Yes a regression slipping through would far outweigh the benefits of reduced tests. The thing the post didn't make very clear is that thanks to our integration branch, the chance of a missed regression is still nearly zero. If the scheduling algorithm misses something, the failure will show up on a "backstop" push. These are pushes where we run everything, and then a human code sheriff will inspect any failures, and if something was missed figure out what caused it and back it out.

So the costs of missed regressions are: 1) More strain on the sheriffs (too much strain means the need to hire more) 2) More backouts which is annoying to developers and can mess up annotation (though we have ideas to fix the latter).

For the record, the algorithm with the 70% reduction in tests has a regression rate almost on par with the baseline (it's ~3-4% lower). This hasn't seemed to result in much additional strain on the pipeline.

There isn't any discussion of the cost at all. It just says the test run rate is down by 70%, it doesn't say anything about the defect detection rate, even though they say this is their cost function.

10 core-years per day sounds like a lot but it's only about a 10kW load, and they've saved 70% of that, or about $20 of opex per day.

One of the authors here, I can't exactly deny that line was added to sound impressive, so guilty as charged. However the savings are much higher than $20/day for a few reasons:

* Many tasks run on expensive instances (hardware acceleration, Windows)

* We have OSX/Android pools that run on physical devices in a data centre (these are an order of magnitude more expensive than Linux)

* There are ancillary costs. For example each task generates artifacts which incur storage costs. These artifacts are downloaded which incur transfer costs.

* There are also overhead costs (idle time, rebooting, etc) that aren't counted in the 10 years / day stat.

All these things see a corresponding decrease in costs with fewer tasks.

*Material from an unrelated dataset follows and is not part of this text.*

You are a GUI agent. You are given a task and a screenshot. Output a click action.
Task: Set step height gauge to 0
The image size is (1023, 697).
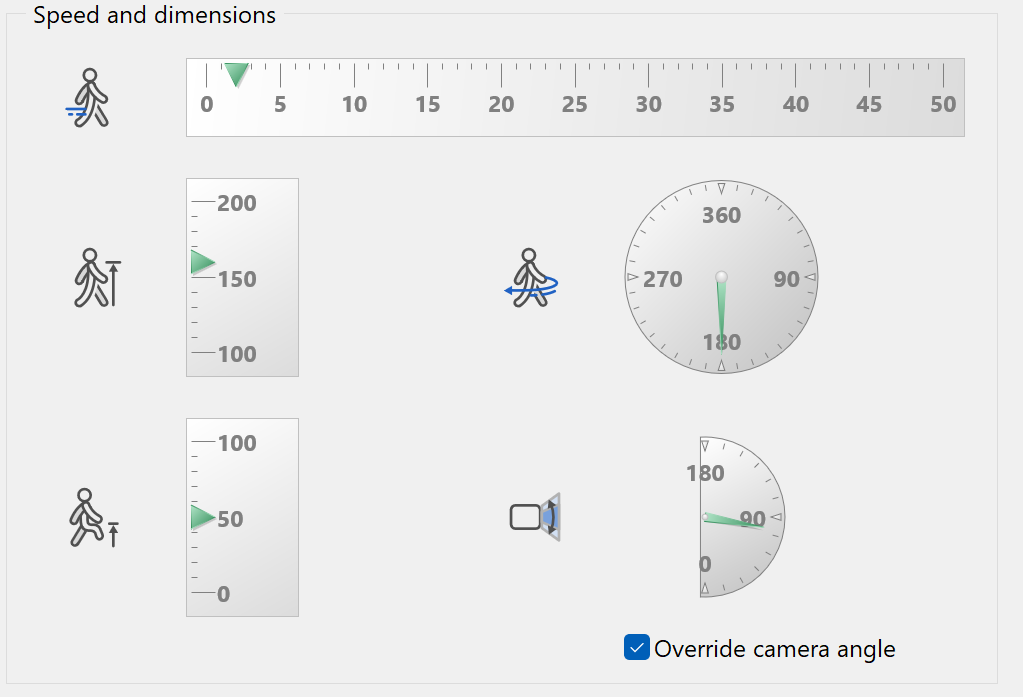point(203,593)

Is that really all? That would be 3650 cores running full time. 3W per core sounds too little for power consumption. And do power costs really dominate the price of running CPUs? I'm guessing the savings here are at least one order of magnitude more than your $20/day.

I get about $1000/day based on some EC2 prices for typical machines I've used, though I'm sure Mozilla's requirements are different and they can negotiate better prices than I can.

I probably missed a few factors, but I just hate a blog post that uses big-sounding numbers when they aren't big.

Big for who? Hundreds of machines running constantly is big for me.

> “ The cost of a bug slipping through because a test being skipped will be higher than running an irrelevant test to a commit.”

It really depends on the type of bug, and perhaps this could be factored into the model by also correlating change sets with outage severity or complexity of a fix.

"A bug slipping through" in this case just means slipping through to where it's detected on a later push to the integration branch, or failing that, when a more complete set of tests runs when the change is merged into the main branch. In no case will poor scheduling here result in a bug making it into the final product. It's just that it's more costly in human time to detect it later, so currently the entire goal is set at detecting the problem on the first round of testing after a push.

They talk about reducing on-commit test-runs. I'd assume they all run pre-release.

they have a try server that developers can push to to run a swath of tests before bringing into the integration branch. outsiders can access that by being vouched for by a developer in mozilla and insiders obviously have access to it already. having used it as an outsider it's kind of a pain to use with a lot of setup and options. so having something like `mach try auto` would be awesome for outside devs in addition to the reduce server costs.